Notes on the benchmarking:
  • File size = 4gb
  • Number of Jobs = 1 (single stream/operation)
  • IO Depth = 1 (ie. a single stream/operation)
  • Time = 30s
  • This should be a "worst case" scenario benchmark... 4k random read/write increases dramatically with more jobs/IO depth (ie. 1000-1500 MiB/s 4k random write, with say, IOdepth = 16 and Jobs = 16)
Based on the above, you can see the 4k performance is horrendously bad (for sequential and random) on my setup... but I would think most of the data on my NAS wouldn't be affected by this (photos; movies; documents etc.... most things are significantly larger than 4k!). Things only seem to really improve around the 128k block size mark... which is even more confusing, as that's the default ZFS record size.

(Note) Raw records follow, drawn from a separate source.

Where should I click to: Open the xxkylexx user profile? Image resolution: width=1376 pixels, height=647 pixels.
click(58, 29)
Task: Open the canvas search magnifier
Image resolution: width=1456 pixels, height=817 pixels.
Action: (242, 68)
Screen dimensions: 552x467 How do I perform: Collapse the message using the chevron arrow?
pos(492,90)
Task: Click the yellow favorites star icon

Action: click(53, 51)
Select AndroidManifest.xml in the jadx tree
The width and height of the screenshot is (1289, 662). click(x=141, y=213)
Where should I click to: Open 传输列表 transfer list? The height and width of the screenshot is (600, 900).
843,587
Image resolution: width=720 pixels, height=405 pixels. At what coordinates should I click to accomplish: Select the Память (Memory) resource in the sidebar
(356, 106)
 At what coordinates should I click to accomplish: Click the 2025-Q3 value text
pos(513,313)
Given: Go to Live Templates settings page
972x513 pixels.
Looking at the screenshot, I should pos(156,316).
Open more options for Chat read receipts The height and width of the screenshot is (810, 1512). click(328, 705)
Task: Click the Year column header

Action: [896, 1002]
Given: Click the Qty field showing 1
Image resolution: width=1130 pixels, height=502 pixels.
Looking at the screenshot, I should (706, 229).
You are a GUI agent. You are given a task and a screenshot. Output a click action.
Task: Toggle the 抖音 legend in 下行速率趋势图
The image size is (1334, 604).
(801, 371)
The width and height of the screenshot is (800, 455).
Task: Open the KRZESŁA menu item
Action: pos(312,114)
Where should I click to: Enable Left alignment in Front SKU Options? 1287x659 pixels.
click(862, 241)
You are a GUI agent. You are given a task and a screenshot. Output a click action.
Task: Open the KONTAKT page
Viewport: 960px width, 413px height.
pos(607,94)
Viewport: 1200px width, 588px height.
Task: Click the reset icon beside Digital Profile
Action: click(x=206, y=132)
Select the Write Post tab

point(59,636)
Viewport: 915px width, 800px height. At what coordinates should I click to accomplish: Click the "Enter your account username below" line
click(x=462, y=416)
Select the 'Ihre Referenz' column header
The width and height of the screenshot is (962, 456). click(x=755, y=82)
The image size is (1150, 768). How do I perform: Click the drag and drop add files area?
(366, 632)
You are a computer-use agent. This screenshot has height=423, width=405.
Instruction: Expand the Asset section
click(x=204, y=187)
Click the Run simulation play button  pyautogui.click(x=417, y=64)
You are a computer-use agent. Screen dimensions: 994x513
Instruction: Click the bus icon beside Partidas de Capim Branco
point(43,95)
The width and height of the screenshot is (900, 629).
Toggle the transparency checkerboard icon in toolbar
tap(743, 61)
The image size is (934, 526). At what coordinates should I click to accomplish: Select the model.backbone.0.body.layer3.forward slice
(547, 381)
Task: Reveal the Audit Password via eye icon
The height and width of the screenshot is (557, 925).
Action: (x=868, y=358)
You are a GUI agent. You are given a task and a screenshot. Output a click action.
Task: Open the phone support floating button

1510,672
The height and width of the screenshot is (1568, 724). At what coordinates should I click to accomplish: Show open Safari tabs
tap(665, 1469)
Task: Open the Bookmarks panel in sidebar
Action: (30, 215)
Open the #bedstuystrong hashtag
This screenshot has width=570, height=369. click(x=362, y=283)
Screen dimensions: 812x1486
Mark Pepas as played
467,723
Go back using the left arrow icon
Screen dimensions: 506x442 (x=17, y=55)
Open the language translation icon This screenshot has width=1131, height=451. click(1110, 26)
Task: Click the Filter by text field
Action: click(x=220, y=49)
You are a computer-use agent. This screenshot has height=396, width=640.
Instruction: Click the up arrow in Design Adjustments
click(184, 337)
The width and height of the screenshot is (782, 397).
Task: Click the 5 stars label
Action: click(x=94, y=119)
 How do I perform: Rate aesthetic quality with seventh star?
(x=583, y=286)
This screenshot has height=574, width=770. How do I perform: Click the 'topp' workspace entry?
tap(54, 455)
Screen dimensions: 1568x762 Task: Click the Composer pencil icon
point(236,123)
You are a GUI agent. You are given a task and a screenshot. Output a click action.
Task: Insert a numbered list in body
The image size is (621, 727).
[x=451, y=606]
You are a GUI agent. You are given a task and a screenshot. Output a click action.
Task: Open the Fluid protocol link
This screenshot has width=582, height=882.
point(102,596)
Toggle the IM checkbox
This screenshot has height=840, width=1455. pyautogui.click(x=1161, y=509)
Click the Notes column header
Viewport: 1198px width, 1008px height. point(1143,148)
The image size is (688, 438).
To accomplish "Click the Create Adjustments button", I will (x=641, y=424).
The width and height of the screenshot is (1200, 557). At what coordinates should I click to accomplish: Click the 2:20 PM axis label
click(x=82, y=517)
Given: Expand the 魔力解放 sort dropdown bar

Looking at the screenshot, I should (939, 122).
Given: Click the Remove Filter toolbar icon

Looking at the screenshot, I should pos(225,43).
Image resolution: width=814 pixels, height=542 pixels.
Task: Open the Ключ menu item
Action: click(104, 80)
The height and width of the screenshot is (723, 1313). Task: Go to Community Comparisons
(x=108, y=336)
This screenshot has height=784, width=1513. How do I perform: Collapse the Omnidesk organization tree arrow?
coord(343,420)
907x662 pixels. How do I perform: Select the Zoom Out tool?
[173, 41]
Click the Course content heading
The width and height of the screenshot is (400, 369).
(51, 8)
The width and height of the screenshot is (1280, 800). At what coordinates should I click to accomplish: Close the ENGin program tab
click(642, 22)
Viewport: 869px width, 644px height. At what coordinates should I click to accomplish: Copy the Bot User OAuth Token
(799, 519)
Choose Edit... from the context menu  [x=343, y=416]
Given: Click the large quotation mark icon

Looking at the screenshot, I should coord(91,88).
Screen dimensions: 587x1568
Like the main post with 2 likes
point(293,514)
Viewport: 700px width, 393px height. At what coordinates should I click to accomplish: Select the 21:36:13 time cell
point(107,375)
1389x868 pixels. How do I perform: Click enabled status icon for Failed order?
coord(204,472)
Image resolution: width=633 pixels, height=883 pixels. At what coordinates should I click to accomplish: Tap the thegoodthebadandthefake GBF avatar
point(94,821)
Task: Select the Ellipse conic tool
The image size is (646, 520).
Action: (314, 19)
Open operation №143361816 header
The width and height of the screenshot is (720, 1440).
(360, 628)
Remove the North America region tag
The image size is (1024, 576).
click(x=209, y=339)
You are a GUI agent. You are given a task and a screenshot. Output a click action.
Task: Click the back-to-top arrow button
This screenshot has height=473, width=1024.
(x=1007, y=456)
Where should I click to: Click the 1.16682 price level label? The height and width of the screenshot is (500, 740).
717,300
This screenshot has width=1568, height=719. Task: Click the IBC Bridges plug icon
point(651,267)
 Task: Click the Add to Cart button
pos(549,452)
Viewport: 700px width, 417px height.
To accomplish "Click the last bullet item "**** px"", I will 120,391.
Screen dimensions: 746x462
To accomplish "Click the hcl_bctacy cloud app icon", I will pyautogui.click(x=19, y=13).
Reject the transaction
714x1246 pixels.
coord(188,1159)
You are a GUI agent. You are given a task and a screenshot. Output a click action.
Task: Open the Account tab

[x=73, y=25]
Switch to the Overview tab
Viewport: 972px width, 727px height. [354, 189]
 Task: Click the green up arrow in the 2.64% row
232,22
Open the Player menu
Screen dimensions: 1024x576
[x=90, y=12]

I would have thought a scrub would be 128k sequential reads (mostly, given the record size), along with the odd random write if necessary? Seems strange the performance was so slow for the scrub...

In a few days, my Thunderbolt3 SFP+ adapter will be here, so I'll turn on jumbo frames and try copying from my main system to the NAS... should be a 10Gb connection, so we'll see the "real world" throughput of copying/reading data from the NAS.